Die Einstellgeschwindigkeit sowie die Festigkeit der Verknüpfung mit der Konvergenz wird mittels Accommodative Facility Test geprüft. Das Kind fixiert ein möglichst kleines Objekt in 40 cm Entfernung. Damit das Objekt deutlich gesehen wird muss das Augenpaar 2,5 dpt akkommodieren. Und damit das Objekt binokular einfach gesehen wird muss ein Winkel der Konvergenz von 13 cm/m aufgebracht werden (Abhängig vom Augenabstand). Durch Vorhalten des +2.00/-2.00-Flippers, ein spezieller Vorhalteclip, wird nun die Akkommodation gestört und die Kompensationszeit der Störung gemessen. Bei einer normalen und gut funktionierenden Verknüpfung zwischen Akkommodation und Konvergenz wird diese Störung 10 x bis 14 x pro Minute ausgeglichen.

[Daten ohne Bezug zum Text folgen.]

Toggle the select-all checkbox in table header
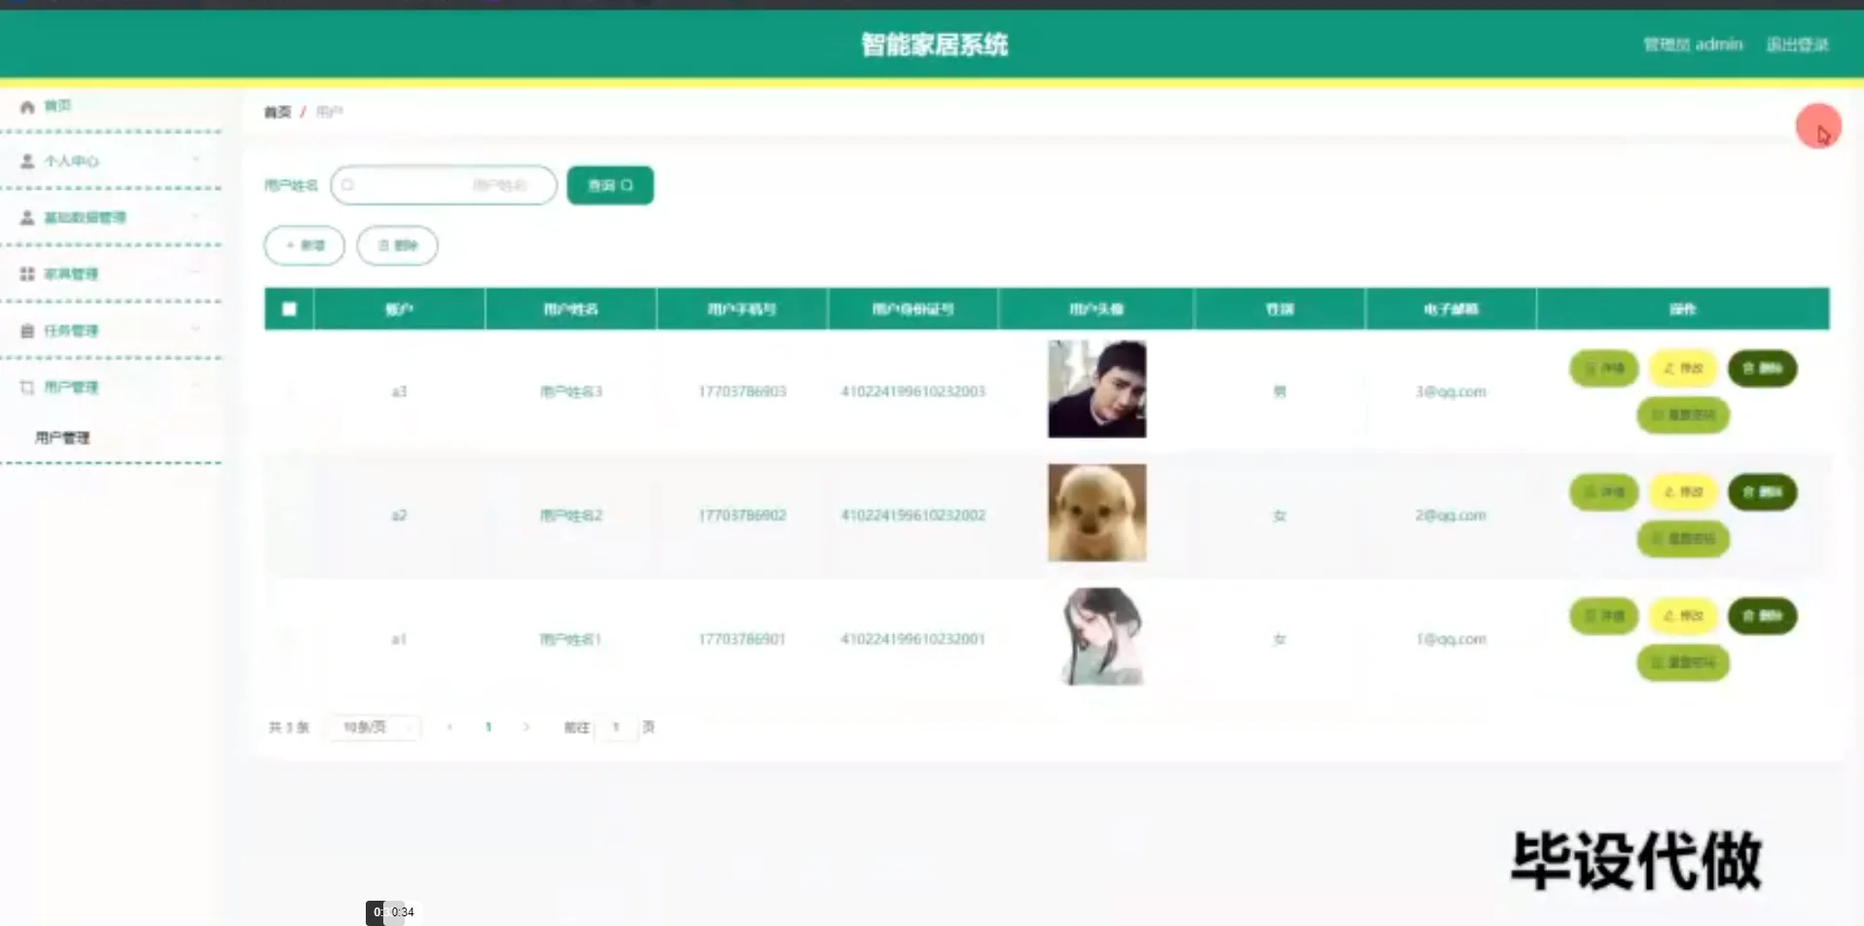This screenshot has width=1864, height=926. tap(289, 308)
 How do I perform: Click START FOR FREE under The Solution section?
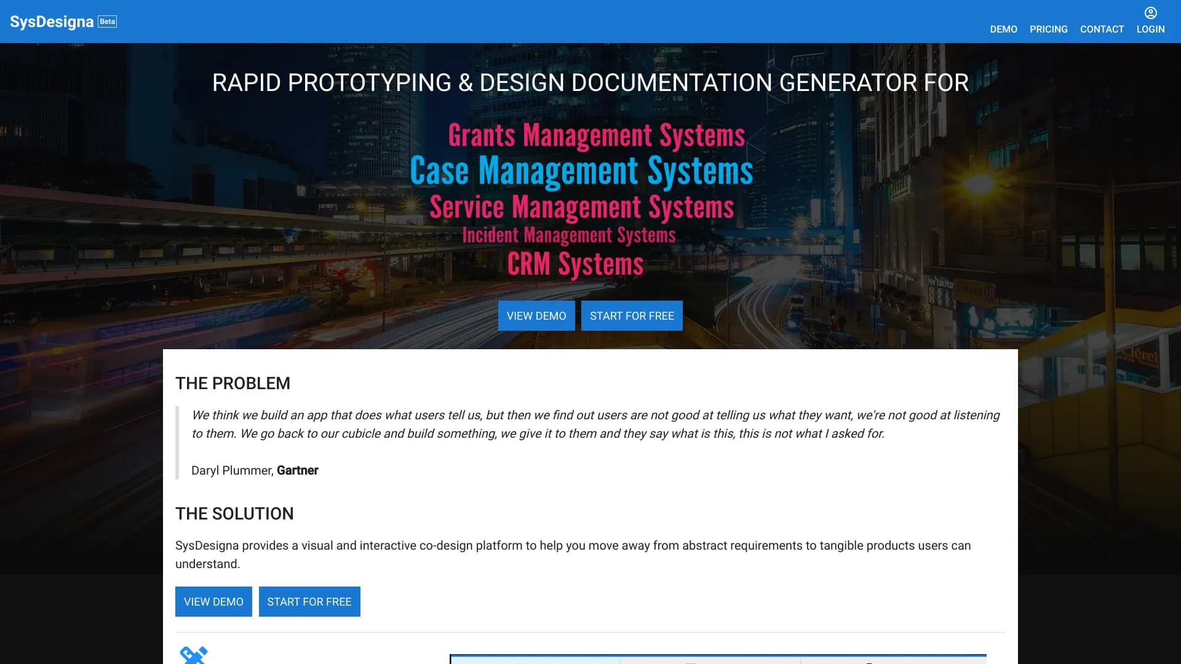coord(309,601)
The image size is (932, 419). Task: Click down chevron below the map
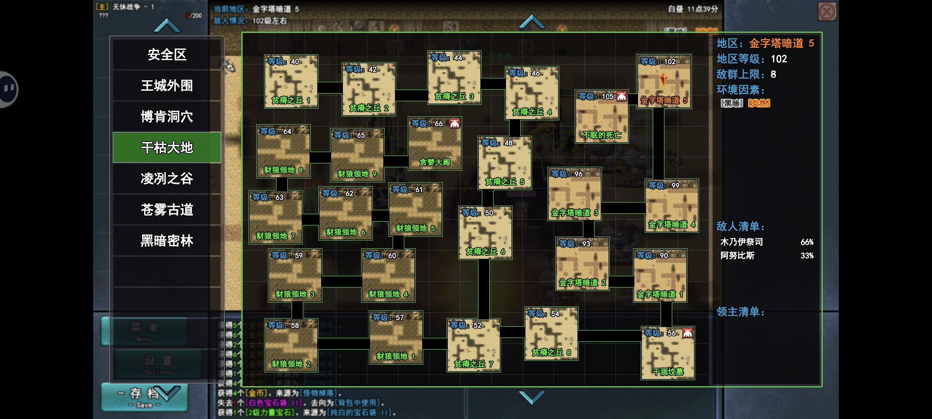[532, 397]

Dabei ist zu beachten, dass das Kind das Objekt deutlich und gleichzeitig einfach (nicht doppelt) sieht. Der „Accommodative Facility Test“ wird binokular und monokular durchgeführt. Ergibt sich binokular ein reduzierter Wert cm/m aber monokular ein normaler Wert c/m dann liegt eine accommodative Vergenzstörung vor. Ist der Wert c/m binokular und monokular reduziert, dann liegt eine Störung der Akkommodation vor und sollte mit einem geeigneten Nahzusatz korrigiert werden.

 

„Einstellgeschwindigkeit“ der Konvergenz:

Die Einstellgeschwindigkeit sowie die Festigkeit der Verknüpfung mit der Akkommodation wird mittels Vergence Facility Test geprüft. Das Kind fixiert in 40 cm Entfernung ein kleines einzelnes Seh­zeichen. Es wird ein Facility-Prisma 3 cm/m BI / 12 cm/m BA vorgehalten. Zuerst 3.00 BI bis das Kind sagt, dass das Objekt klar und einfach gesehen wird. Dann wird spontan auf 12.00 BA gewechselt und das Kind sagt wenn es das Objekt wieder klar und einfach sieht. Bei gut funktionierender Konvergenz sollten 16 Zyklen per Minute möglich sein. Ein Wert unter 10 cpm weist auf eine Störung der Vergenz hin. Wird die Verzögerung bei Vorhalten von 12.00 BO verursacht, dann ergibt sich ein Hinweis für eine Konvergenz Insufizienz.